Get the facts about gender-affirming care:

  • Every credible medical organization – representing over 1.3 million doctors in the United States – calls for age-appropriate gender-affirming care for transgender and non-binary people.
    • “Transition-related” or “gender-affirming” care looks different for every transgender and non-binary person.

    • Parents, their kids, and doctors make decisions together, and no medical interventions with permanent consequences happen until a transgender person is old enough to give truly informed consent.

  • Gender transition is a personal process that can include changing clothes, names, and hairstyles to fit a person’s gender identity.
    • Some people take medication, and some do not; some adults have surgeries, and others do not. How someone transitions is their choice, to be made with their family and their doctor.
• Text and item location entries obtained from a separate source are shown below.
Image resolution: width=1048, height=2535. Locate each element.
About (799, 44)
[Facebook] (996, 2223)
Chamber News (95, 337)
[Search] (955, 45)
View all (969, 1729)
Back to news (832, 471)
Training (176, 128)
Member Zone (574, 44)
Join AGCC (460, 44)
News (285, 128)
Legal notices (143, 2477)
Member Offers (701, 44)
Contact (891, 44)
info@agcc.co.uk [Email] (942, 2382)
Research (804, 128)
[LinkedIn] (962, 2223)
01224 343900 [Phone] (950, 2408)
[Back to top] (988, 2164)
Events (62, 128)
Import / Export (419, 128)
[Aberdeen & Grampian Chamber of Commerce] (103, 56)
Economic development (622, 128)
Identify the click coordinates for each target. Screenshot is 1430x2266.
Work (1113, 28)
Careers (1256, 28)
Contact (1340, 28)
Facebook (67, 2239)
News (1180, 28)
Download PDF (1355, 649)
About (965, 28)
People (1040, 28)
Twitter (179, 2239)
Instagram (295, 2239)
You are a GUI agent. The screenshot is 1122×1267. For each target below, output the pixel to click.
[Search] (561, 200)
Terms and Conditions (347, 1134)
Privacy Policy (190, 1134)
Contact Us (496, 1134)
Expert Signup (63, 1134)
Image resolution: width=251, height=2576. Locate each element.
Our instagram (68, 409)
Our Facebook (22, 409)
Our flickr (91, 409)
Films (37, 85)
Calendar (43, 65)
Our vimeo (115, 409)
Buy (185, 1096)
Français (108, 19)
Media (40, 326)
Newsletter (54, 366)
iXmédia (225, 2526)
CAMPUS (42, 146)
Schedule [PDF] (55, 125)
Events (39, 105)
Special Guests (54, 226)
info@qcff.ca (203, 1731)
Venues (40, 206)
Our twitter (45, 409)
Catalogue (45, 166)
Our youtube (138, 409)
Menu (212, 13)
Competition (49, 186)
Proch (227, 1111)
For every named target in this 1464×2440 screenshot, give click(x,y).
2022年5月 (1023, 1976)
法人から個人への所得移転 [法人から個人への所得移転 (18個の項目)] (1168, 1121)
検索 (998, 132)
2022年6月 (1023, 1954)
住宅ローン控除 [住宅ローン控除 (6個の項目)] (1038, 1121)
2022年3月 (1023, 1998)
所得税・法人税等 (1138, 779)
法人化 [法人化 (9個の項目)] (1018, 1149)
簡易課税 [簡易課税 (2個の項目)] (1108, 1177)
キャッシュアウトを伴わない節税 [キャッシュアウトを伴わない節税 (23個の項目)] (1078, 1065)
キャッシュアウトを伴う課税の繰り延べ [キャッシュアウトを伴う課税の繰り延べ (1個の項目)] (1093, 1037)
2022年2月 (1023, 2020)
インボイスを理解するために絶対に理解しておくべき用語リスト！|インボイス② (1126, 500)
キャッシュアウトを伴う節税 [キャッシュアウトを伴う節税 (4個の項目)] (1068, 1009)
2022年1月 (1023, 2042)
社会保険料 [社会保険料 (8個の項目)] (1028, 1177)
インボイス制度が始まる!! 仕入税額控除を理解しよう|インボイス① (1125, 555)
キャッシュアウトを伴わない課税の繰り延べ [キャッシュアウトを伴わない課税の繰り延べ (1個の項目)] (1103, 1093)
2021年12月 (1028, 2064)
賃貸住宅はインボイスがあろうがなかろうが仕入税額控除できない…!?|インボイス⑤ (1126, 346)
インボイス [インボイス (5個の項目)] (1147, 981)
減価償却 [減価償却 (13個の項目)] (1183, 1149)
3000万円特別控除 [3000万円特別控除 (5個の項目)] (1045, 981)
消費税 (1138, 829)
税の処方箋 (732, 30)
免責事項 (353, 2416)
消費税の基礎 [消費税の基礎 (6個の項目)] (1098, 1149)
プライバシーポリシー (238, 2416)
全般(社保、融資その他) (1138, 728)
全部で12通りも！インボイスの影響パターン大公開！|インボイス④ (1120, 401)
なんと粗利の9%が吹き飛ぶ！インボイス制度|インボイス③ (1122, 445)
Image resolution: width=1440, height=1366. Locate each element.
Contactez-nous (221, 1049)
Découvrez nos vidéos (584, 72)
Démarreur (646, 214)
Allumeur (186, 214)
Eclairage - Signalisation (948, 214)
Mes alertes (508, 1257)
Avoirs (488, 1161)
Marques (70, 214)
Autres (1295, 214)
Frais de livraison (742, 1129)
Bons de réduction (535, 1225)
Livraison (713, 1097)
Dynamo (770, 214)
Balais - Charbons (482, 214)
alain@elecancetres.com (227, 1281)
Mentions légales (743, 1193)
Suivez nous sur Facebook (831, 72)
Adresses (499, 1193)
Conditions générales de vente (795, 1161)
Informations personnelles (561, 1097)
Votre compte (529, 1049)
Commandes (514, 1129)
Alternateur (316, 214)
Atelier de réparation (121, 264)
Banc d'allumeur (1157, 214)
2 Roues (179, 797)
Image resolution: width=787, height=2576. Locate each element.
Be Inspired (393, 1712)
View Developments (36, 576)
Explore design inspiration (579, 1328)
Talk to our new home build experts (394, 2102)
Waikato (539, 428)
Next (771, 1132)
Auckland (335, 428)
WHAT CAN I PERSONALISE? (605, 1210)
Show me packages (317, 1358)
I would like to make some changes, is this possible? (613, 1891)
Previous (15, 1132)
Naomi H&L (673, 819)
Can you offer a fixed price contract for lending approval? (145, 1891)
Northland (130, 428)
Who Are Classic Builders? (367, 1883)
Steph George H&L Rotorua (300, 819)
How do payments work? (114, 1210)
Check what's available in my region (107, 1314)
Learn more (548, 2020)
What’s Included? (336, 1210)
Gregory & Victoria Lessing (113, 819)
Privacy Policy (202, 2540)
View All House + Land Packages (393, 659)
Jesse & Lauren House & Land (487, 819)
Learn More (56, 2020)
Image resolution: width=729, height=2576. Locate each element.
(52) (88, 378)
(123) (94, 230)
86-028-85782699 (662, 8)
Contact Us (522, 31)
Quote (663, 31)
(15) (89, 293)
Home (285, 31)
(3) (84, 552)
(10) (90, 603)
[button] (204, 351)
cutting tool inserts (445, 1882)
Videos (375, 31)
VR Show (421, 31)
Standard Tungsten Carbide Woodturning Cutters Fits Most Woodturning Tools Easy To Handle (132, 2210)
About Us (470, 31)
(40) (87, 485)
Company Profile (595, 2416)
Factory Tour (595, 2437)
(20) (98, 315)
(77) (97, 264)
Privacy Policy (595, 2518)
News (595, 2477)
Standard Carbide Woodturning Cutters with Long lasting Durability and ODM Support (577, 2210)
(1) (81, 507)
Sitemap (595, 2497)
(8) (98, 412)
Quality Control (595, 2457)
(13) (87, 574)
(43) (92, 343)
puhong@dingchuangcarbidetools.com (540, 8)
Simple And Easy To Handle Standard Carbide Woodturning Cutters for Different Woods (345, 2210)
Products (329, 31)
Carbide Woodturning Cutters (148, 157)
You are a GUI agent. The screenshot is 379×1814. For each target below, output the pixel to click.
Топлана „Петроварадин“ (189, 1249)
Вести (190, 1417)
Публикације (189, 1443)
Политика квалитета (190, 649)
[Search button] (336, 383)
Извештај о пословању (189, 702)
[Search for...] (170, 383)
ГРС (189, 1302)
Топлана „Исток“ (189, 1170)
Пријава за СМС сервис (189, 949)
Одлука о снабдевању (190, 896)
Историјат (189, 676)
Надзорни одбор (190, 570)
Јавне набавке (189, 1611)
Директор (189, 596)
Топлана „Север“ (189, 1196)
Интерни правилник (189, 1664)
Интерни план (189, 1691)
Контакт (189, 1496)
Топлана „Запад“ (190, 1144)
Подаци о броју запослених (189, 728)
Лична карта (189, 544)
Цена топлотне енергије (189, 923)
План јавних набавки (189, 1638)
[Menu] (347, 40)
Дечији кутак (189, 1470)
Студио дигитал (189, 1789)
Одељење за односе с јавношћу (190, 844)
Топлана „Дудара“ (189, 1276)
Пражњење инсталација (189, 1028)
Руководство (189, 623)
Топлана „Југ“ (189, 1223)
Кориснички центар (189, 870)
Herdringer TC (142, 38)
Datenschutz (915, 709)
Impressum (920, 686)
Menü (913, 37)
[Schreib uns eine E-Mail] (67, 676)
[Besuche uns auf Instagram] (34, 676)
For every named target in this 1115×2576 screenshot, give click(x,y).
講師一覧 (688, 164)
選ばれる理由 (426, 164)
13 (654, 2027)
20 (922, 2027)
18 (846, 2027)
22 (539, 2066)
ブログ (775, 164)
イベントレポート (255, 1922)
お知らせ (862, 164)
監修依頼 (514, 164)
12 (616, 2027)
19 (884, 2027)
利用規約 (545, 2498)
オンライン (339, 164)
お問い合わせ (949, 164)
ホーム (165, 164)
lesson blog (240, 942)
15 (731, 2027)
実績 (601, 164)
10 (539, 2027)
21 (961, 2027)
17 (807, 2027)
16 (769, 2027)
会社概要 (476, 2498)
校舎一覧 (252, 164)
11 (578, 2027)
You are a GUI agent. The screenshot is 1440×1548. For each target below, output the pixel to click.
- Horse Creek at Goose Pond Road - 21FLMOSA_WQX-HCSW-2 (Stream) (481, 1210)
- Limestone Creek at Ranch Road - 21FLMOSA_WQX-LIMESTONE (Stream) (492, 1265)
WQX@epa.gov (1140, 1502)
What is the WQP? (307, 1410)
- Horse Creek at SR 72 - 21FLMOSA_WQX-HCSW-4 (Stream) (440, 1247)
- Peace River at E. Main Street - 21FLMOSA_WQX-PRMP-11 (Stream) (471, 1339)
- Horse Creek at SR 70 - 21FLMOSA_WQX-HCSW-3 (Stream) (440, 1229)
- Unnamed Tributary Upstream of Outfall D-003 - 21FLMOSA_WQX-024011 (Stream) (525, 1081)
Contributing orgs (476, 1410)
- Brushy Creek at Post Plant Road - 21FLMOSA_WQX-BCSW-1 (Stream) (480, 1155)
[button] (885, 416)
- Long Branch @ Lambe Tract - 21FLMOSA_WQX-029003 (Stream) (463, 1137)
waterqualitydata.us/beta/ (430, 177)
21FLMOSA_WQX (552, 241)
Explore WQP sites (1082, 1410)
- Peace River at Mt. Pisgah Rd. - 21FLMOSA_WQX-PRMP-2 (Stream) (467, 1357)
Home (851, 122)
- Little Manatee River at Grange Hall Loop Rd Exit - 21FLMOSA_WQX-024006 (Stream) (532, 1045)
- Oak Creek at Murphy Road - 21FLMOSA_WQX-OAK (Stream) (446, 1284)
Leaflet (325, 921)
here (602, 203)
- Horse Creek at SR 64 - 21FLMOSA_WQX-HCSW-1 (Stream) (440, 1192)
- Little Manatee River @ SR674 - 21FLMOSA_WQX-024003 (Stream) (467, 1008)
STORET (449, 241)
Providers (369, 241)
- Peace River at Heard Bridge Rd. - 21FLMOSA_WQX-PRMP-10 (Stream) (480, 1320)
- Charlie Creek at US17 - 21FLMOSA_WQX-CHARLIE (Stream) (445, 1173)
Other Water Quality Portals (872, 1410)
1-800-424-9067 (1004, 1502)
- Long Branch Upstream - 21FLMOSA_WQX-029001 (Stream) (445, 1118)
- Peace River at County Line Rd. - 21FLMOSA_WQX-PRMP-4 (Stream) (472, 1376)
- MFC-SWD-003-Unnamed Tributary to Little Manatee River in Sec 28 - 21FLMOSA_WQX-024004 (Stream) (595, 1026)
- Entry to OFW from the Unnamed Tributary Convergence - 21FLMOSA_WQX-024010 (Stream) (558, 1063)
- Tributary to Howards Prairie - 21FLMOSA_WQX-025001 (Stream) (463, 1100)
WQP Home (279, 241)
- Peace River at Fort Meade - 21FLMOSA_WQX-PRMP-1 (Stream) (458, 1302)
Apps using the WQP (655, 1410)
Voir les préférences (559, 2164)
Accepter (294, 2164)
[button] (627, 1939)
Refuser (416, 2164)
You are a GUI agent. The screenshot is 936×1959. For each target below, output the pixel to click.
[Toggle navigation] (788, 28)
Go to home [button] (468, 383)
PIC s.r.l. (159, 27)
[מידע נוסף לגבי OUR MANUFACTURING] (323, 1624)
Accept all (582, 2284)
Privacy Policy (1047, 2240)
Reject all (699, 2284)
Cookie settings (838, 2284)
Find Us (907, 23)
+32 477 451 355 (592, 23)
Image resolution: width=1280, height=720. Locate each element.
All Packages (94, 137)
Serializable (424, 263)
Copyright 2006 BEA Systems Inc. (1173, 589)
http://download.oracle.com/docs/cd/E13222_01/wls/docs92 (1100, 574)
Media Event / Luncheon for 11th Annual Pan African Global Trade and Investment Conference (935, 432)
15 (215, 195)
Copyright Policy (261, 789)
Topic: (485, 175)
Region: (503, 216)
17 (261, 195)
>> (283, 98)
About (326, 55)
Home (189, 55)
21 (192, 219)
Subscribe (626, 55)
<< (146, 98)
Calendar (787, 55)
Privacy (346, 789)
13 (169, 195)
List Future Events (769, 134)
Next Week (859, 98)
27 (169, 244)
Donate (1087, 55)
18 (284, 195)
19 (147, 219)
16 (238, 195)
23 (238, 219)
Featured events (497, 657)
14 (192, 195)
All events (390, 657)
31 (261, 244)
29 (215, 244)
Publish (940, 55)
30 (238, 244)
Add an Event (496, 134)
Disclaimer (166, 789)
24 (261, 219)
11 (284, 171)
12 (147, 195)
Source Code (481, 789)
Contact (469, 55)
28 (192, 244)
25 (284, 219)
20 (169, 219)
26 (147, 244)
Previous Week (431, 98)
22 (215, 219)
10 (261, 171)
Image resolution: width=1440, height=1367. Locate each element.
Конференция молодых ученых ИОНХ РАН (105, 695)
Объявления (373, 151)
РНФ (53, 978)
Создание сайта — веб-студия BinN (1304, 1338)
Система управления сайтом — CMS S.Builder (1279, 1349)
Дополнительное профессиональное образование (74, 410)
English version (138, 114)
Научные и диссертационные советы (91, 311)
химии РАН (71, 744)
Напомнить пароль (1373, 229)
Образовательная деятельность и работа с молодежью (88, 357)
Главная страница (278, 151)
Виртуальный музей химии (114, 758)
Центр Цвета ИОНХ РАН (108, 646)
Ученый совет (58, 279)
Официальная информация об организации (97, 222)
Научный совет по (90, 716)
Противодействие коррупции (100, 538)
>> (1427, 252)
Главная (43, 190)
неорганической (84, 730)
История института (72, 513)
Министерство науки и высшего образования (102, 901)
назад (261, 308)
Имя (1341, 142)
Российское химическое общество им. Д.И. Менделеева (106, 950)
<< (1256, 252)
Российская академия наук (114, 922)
    • Therapists, parents and health care providers work together to determine which changes to make at a given time that are in the best interest of the child.

    • In most young children, this care can be entirely social. This means:
      • New name

      • New hairstyle

      • New clothing

      • None of this care is irreversible.

  • Being transgender is not new.
    • Some say it can feel like being transgender is very new – but that’s because the media has been covering it more in recent months and years.

    • But transgender people have always existed and will continue to exist regardless of the bills we pass.

    • And very few transgender people change their mind.

  • ALL gender-affirming care is:
    • Age-appropriate

    • Medically necessary

    • Supported by all major medical organizations

    • Made in consultation with medical and mental health professionals AND parents

  • And in many cases, this care is lifesaving!
    • A recent study from the Trevor Project provides data supporting this — transgender youth with access to gender-affirming hormone therapy have lower rates of depression and are at a lower risk for suicide.

The Human Rights Campaign is America’s largest civil rights organization working to achieve equality for lesbian, gay, bisexual, transgender and queer people. HRC envisions a world where LGBTQ+ people are embraced as full members of society at home, at work and in every community.